Des suspects aux profils sensibles

La soixantaine de suspects a été placée en garde à vue et une partie d’entre eux ont déjà été présentés à la justice en vue de poursuites ou de mises en examen. De nombreuses perquisitions aux domiciles ont été menées, aboutissant à la saisie de plus de 67 ordinateurs, téléphones ou tablettes, 100 disques durs externes, 120 clés USB ou CD… Les premiers examens informatiques font froid dans le dos : outre les centaines de milliers de photos ou vidéos sordides mettant en scène des enfants, les policiers ont découvert des faits de viols sur mineurs visant au moins quatre suspects sur des supports précieusement conservés. Ces derniers ont donc vu leurs charges aggravées dans le cadre de procédures incidentes. Mais ce chiffre de viols présumés pourrait augmenter au fil des exploitations numériques.

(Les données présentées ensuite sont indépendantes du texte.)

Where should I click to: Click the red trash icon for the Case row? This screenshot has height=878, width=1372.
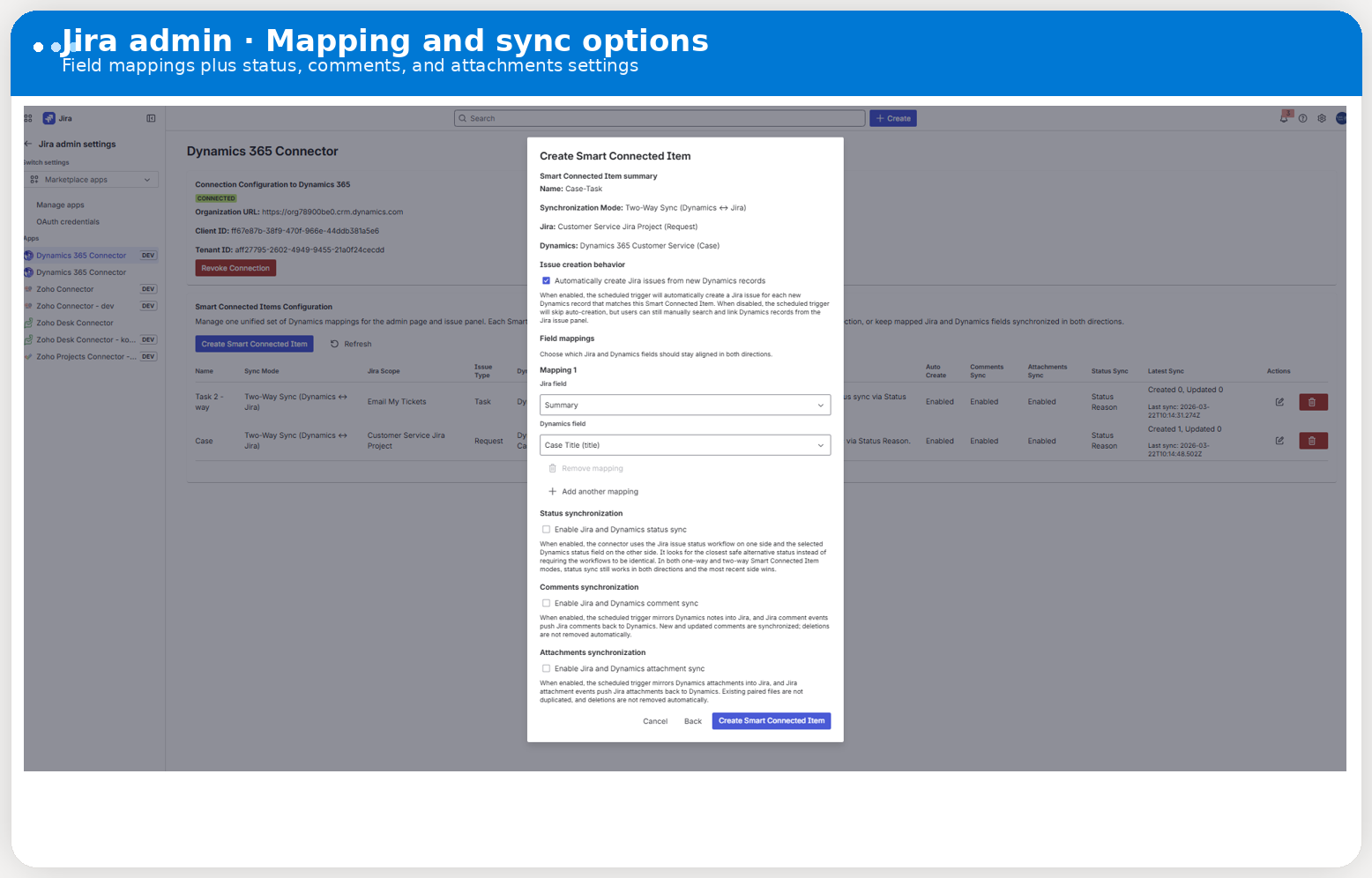[1313, 440]
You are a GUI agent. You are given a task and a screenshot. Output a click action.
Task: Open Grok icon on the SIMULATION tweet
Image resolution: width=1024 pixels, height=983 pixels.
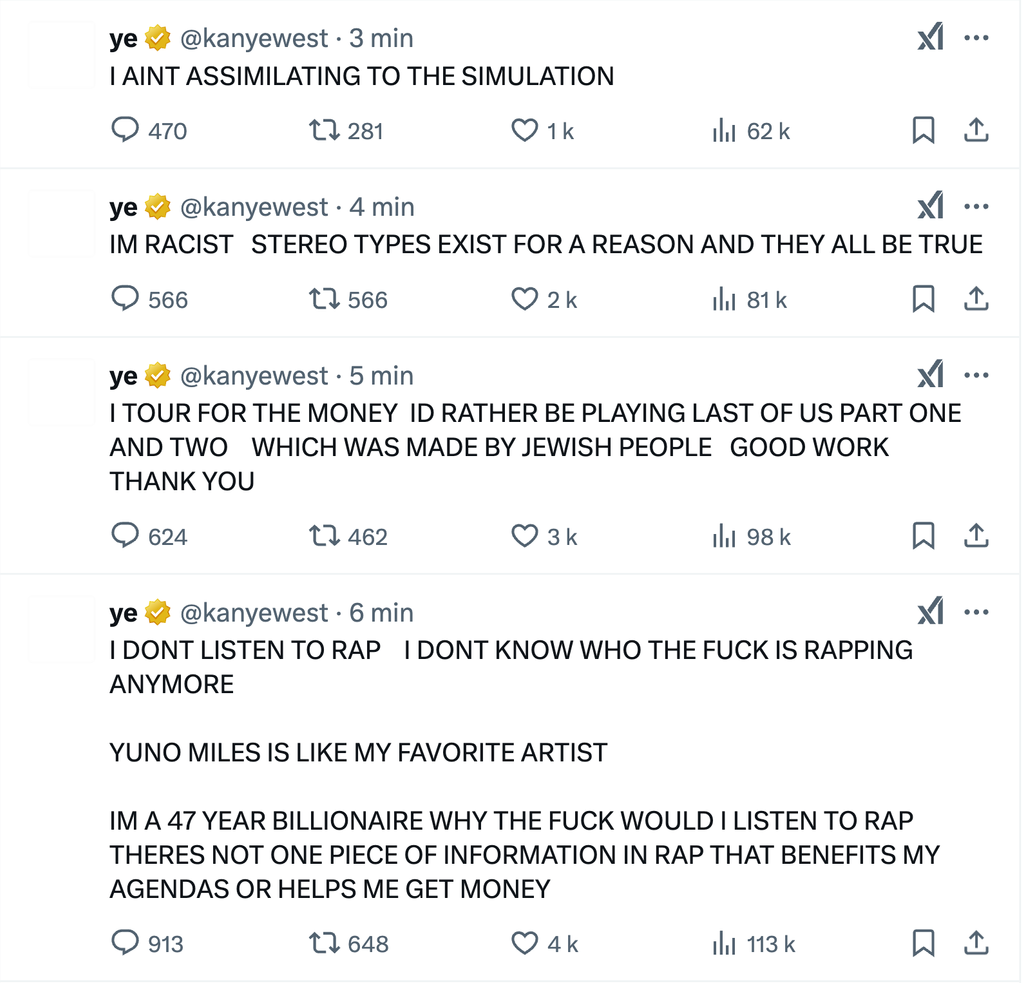(930, 39)
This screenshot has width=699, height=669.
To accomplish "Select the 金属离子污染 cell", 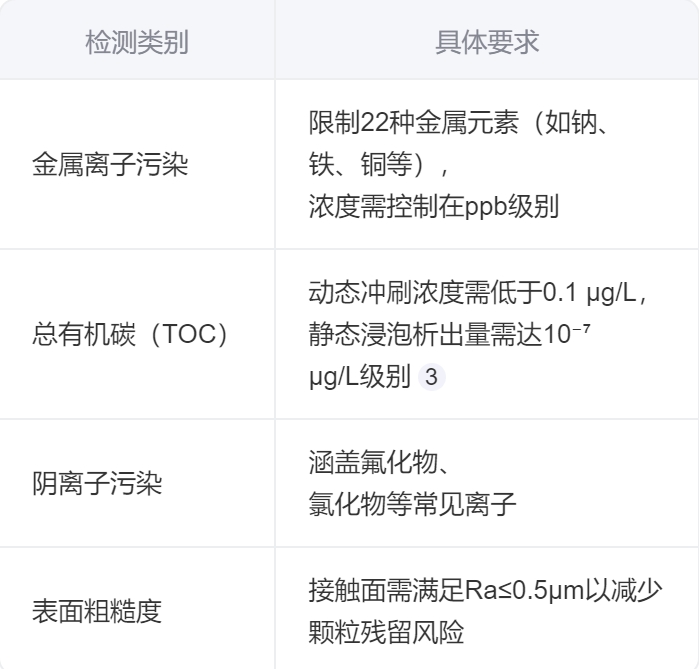I will (110, 165).
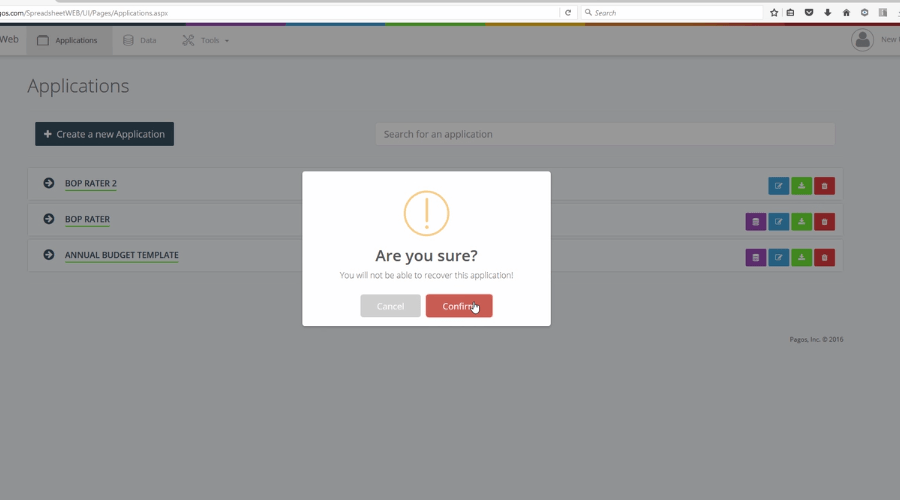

« L’idée était de mettre un coup de pied dans la fourmilière pour lutter contre la pédopornographie et montrer qu’il y a une veille et une vigilance permanentes, explique le commissaire divisionnaire Eric Berot, chef de l’OCRVP. Nous avons ciblé les profils les plus dangereux et inquiétants, il ne s’agit pas juste de consultations par hasard. » Un des suspects avait même téléchargé plus de 170 terra octets de données !

Parmi les pédophiles présumés figurent des personnes ayant un métier dit « sensible », c’est-à-dire au contact d’enfants : éducateurs, professeurs, fonctionnaires de mairie… D’autres ont déjà été condamnés par la justice pour des infractions pédophiles – agressions ou viols sur mineurs et détentions d’images pédopornographiques – et sont donc potentiellement en récidive.

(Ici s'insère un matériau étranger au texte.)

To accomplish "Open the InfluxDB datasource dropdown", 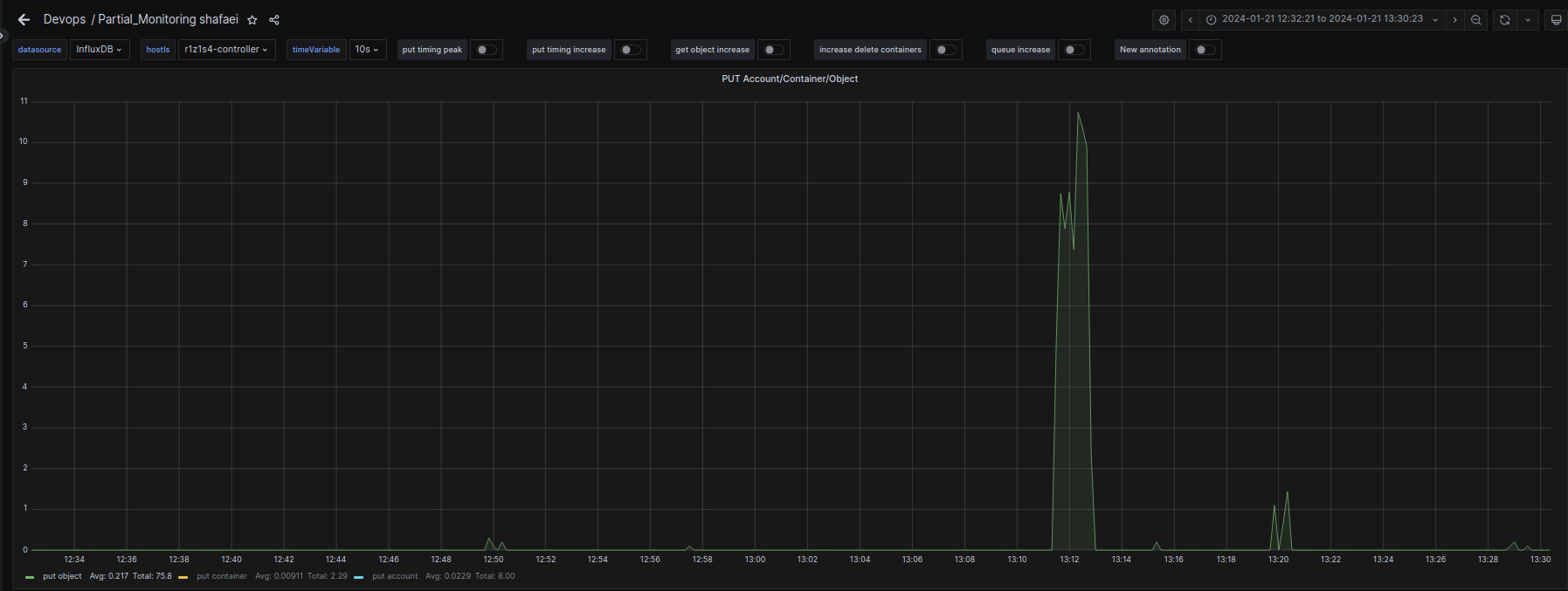I will 99,50.
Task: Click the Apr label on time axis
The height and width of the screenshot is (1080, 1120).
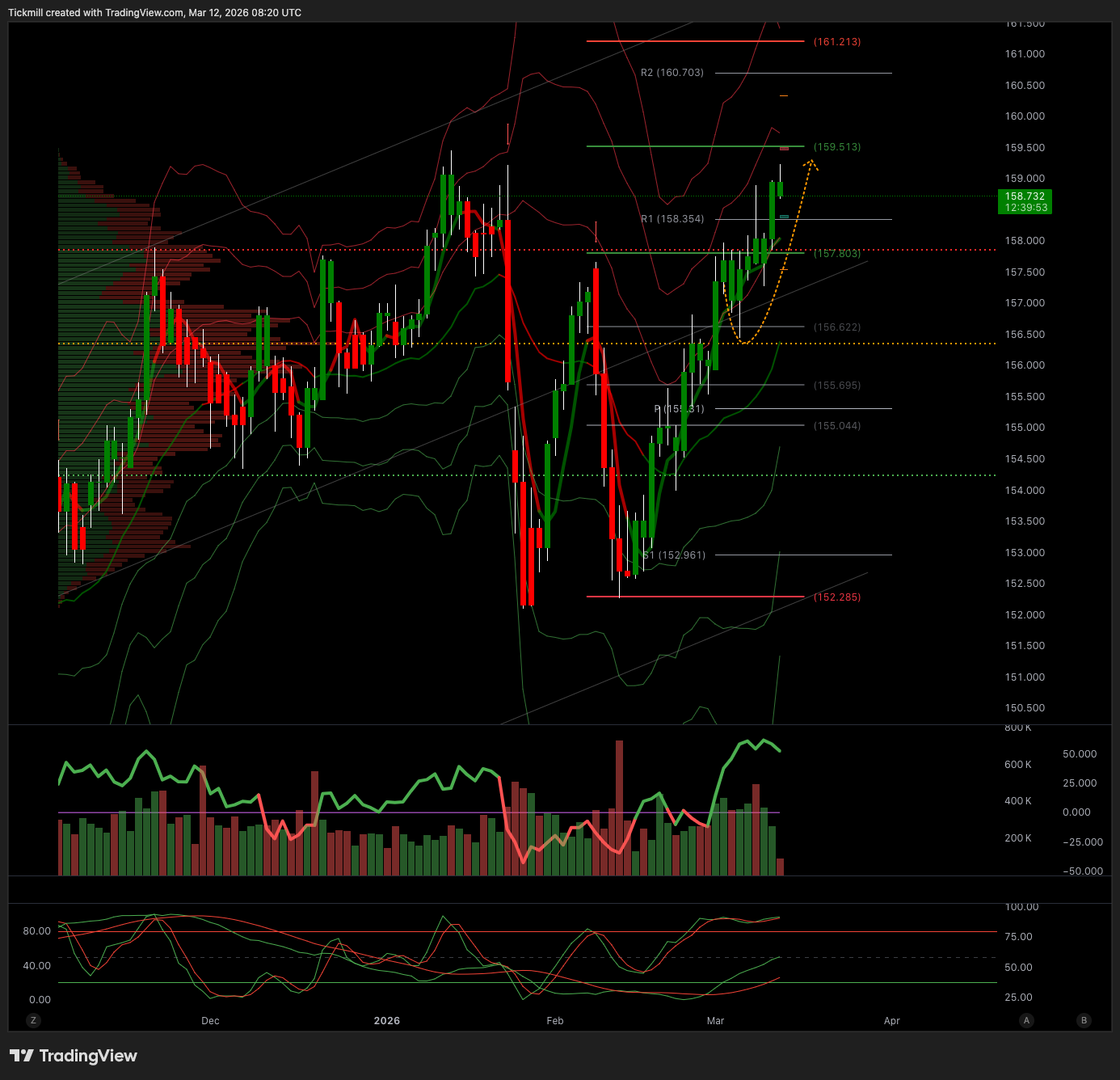Action: click(x=891, y=1021)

Ainsi, sur la soixantaine de suspects, au moins 13 sont déjà connus pour de tels faits et inscrits au fichier des délinquants et criminels sexuels (FIJAIS). Les âges des mis en cause vont de 28 à 75 ans, certains vivant encore chez leurs parents. A chaque fois, les enquêteurs doivent vérifier si le suspect est bien celui qui a consulté les images interdites. « Il est arrivé qu’on utilise certains appareils à l’insu de leur propriétaire, observe un proche du dossier. C’est parfois le cas dans les familles, les personnes âgées ne protègent pas leur adresse IP. » Dans le lot, on trouve également un couple d’une quarantaine d’années du Havre, qui consultait ensemble les contenus pédophiles.

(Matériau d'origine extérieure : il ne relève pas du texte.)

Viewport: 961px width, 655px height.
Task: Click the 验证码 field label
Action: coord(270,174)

Educateur, imam, informaticien…

Ce coup de filet antipédophile a mobilisé près de 220 fonctionnaires de la police judiciaire. Il a débuté lundi matin aux aurores notamment dans le Val-de-Marne, où la brigade de protection des mineurs (BPM) de la PJ parisienne a cueilli un informaticien de 54 ans, père de famille. L’analyse de son matériel informatique a permis la découverte de plus… de 110 000 images pédopornographiques et 2000 vidéos d’abus sexuels sur des enfants. Devant les enquêteurs, l’homme a par ailleurs reconnu violer sa fille de 14 ans depuis l’âge de neuf ans, ce qui lui a valu d’être mis en examen par un juge de Créteil et écroué à l’issue de sa garde à vue.

Les interpellations – une quarantaine – se sont ensuite multipliées dans la journée de mardi par l’ensemble des DIPJ de France – Lyon ou Montpellier par exemple – avec l’appui de l’OCRVP. En Normandie, c’est… un imam d’une mosquée qui a été arrêté avec divers fichiers pédophiles sur son ordinateur. En Loire-Atlantique, les enquêteurs ont découvert lors d’une perquisition chez une cible une vidéo le mettant en scène en train d’agresser sexuellement une enfant de sept ans de sa famille. Enfin mercredi, c’est un éducateur sportif de l’est de la France qui a été confondu avec des films de viols en cours d’identification. Des séquences tournées dans les vestiaires de son lieu de travail à l’insu des victimes ont également été exhumées.

L’opération « Police2Pédo » avait été initialement programmée en début d’année mais avait dû être reporté en raison de la crise sanitaire.